By Michael Bolan of the Moscow Dragons RFC
I only remember one upsetting injury that I ever saw on the rugby pitch. A tap-penalty on tour in Edinburgh and the opposition flanker stoops to tackle our loosehead. David might have beaten Goliath, but the outcome of that tackle still raises doubts in my mind. The shock of the impact raised smiles and grimaces in equal measure. But the deathlike stillness of the flanker’s body afterwards quickly put paid to the progress of the game. An experienced coach knew the problem and soon had the guy’s tongue prised from the back of his throat. Somehow, however, the gurgling that came from his bruised throat put a dampener of the competitive spirit of the day. Strange, that. (He turned out to be fine – serious concussion and bruising, but no spinal damage.)
I also remember a guy who used to watch our club 1st XV from the touchline in a wheelchair. A few years older than me, he had apparently broken his back in a school game. Sheer bad luck from all accounts – no malice, no lack of training, no stupidity involved. Just luck. They do say however, that you can’t really train for a car accident, or contracting a serious illness. These both happen a lot more often than serious injury in rugby. Life has its dangers and, as Jim Morrison put it, no one gets out of here alive.
I have read, over the past decade, many articles discussing the stress put on players’ spines in the scrum, the prevalence of broken bones and the extreme danger of playing the sport. (Here's one. Here's another.) I do not know whether such injuries are becoming more commonplace, and if so, if that is because of the new rules that make the game faster. I do know however, that the correct training and tuition can minimise the strain that each particular position causes.
At the age of 17, I moved from wing to prop. For the lay people amongst you, this is the equivalent of swapping 100m sprinting for the shot-putt. (Which I incidentally also did at the same time.) A winger should be a strong runner, with good ball skills. A prop should be a short fat man with legs like tree trunks and a matching neck. Indeed, if by some freak of nature, a man was born without a neck, he would be the perfect prop. A winger sustains the occasional hard tackle whilst running at speed; a prop undergoes constant low-speed battering, often self-induced, as he thuds into equally stocky fellows in an attempt to gain possession of the ball.
Thus, there are obvious differences in the strengths needed for both positions. So why was I allowed to move from one to the other at school? To the position that needed neck and back strength and the most specialised technique on the pitch? Our coaches were not incompetent (one was a former Irish international) but because I looked like a prop (my face caught fire when I was young and my mother beat out the flames with a shovel) they believed I could play the position.
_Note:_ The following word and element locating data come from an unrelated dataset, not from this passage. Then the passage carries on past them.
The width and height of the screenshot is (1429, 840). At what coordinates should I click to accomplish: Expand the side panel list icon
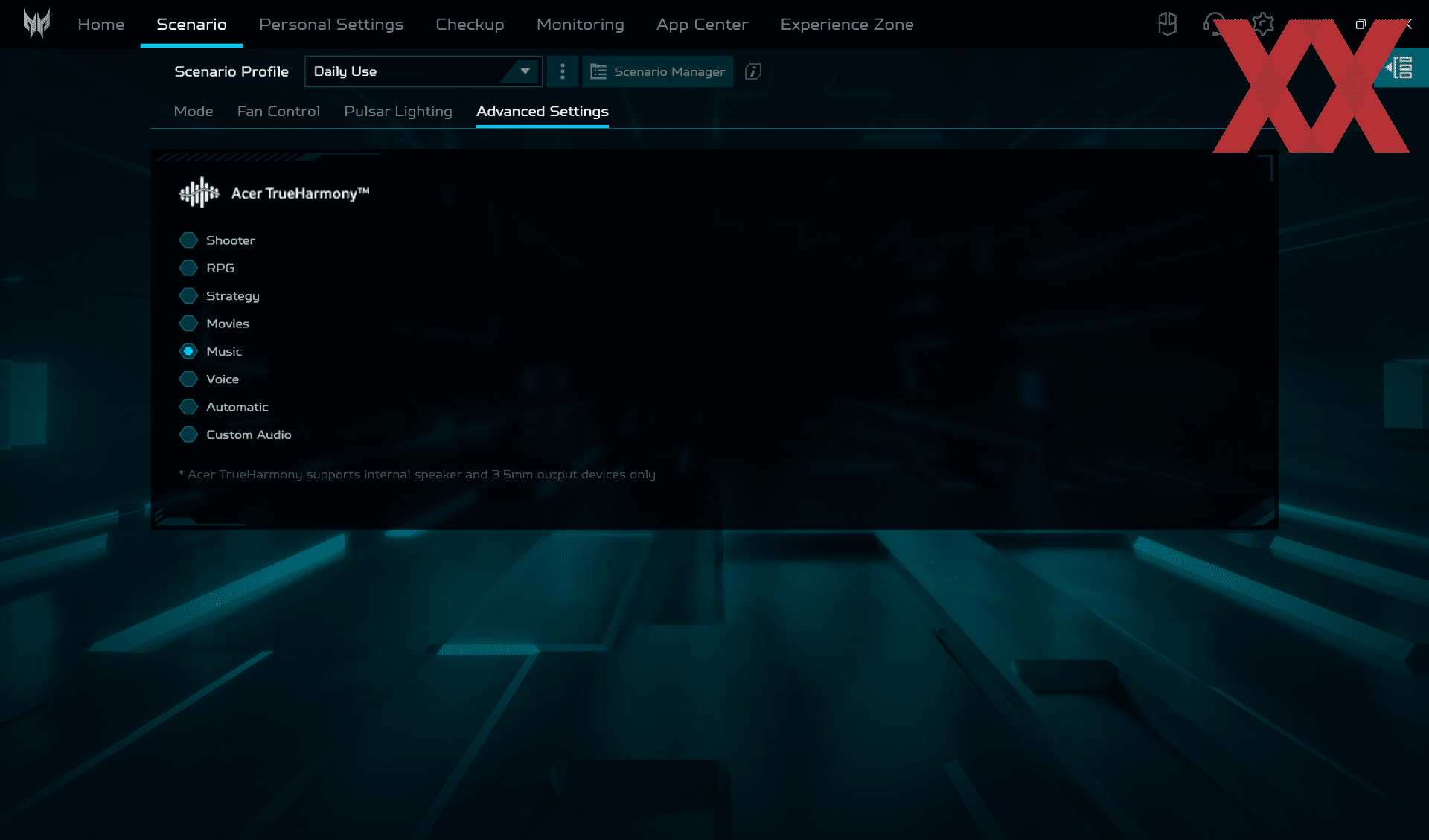point(1401,68)
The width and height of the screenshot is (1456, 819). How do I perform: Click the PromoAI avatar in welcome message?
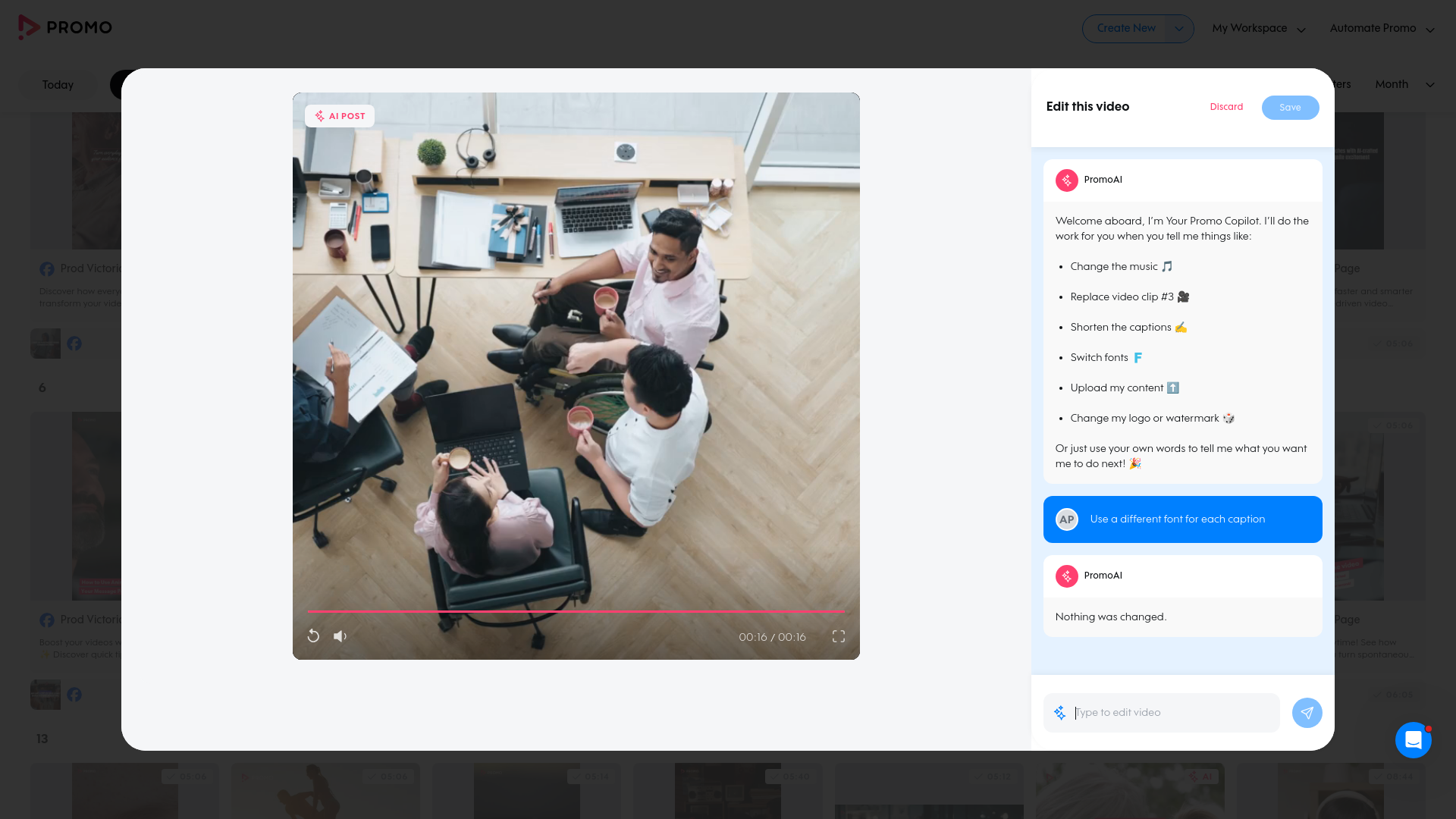click(1067, 180)
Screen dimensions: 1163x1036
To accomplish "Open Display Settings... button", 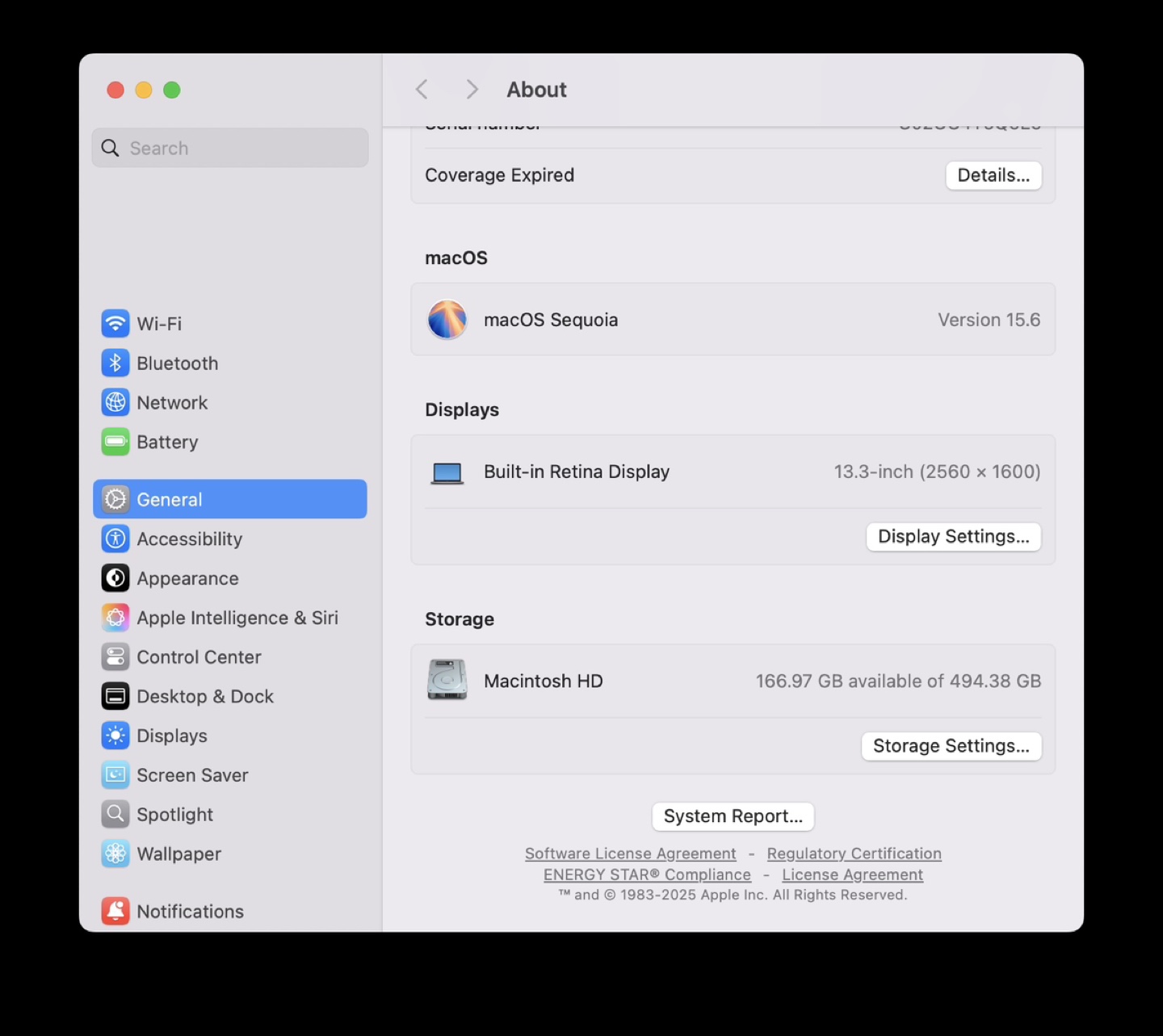I will pyautogui.click(x=953, y=537).
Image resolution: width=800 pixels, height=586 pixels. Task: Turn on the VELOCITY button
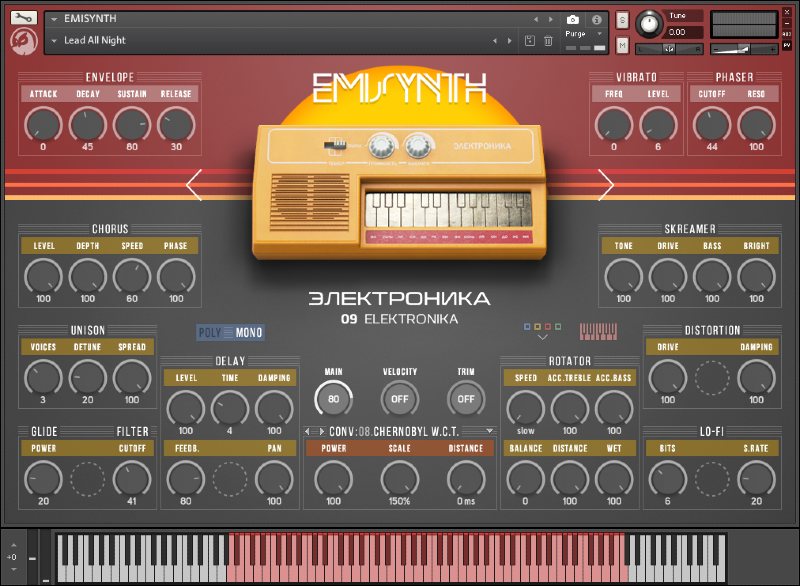(398, 398)
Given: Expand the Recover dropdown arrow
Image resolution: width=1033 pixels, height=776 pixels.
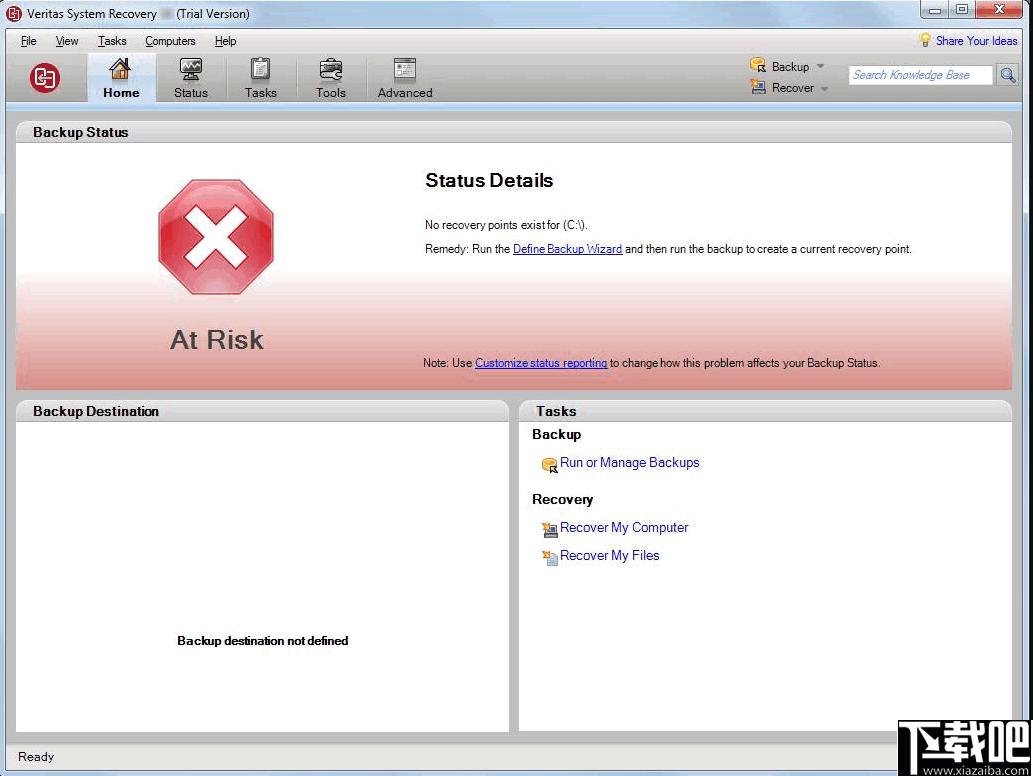Looking at the screenshot, I should [x=824, y=88].
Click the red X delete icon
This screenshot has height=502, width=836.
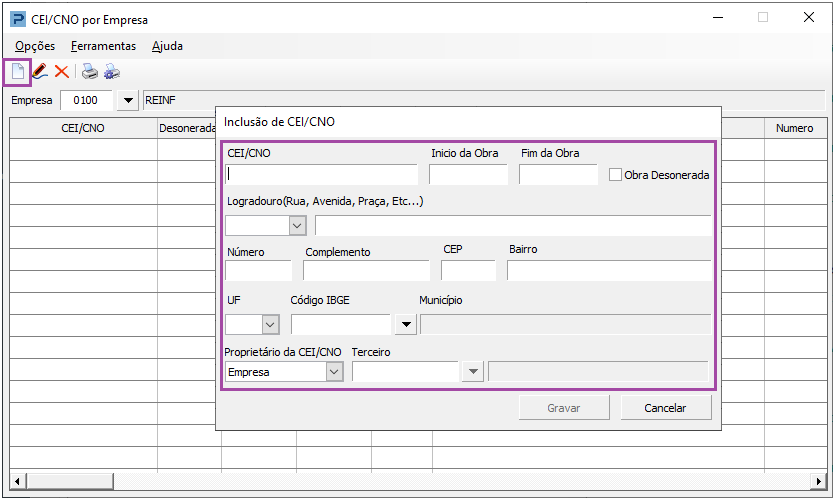pyautogui.click(x=62, y=72)
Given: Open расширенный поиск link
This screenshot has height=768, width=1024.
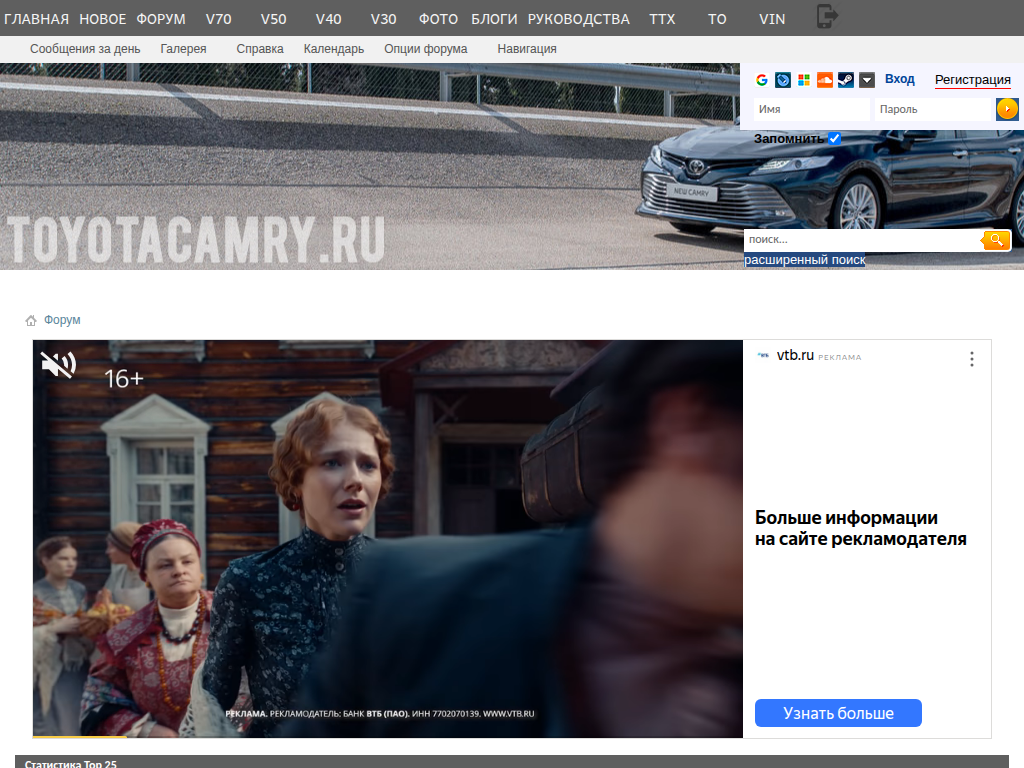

During our first team practice in my new position, I was constantly airborne, so high that I could have applied for my pilot’s license. Of course, lifting is now illegal, and no one would think of doing such a thing, but it hurt at the time.
The Seventh Cavalry arrived over the hill in its most bizarre manifestation ever. A parental dinner party attended by a short fat man, full of the humor that seems to be part and parcel of the front row, quickly became a coaching clinic for the battered sons of second rowers. In front of an admiring audience, we went through the rudiments of binding, crouching, engaging, biting, gouging, licking, kissing, headbutting and all the other niceties that occur in the depths of the scrum. And, of course, the tricks of the trade, like eating raw garlic before the match and then breathing on your opponent. Thirty years of playing experience distilled into a post-prandial celebration of informal coaching.
I was lucky. We continue to accept the fact that rugby is a less dangerous sport than many others, but we could make it safer still, by making sure that coaches know what they are talking about, and if there is no specialized coach for a position, sharing one across schools or clubs, or organizing workshops. I returned to warmth and comfort of the scrum a different young man. In general I could cope with what was being thrown at me, and in turn, was more effective for the team. The correct exercise also helped and now I speak like the grizzled old loosehead that I seem to have become.
What worries me is that we do have the knowledge and skills to make rugby a safer and more competitive game. And we seem to do little about it. Organisation and management of teams and coaching seems to require a Masters in Politics (or the surname Machiavelli), and alienates those very people that we need to keep the incidence of serious injury down. Sure, there will always be a few accidents, but in a way they are the exception which proves the rule. It is a tough game, but also a fair contest. Rugby players everywhere need to think about that, if the game is to grow as we would all hope.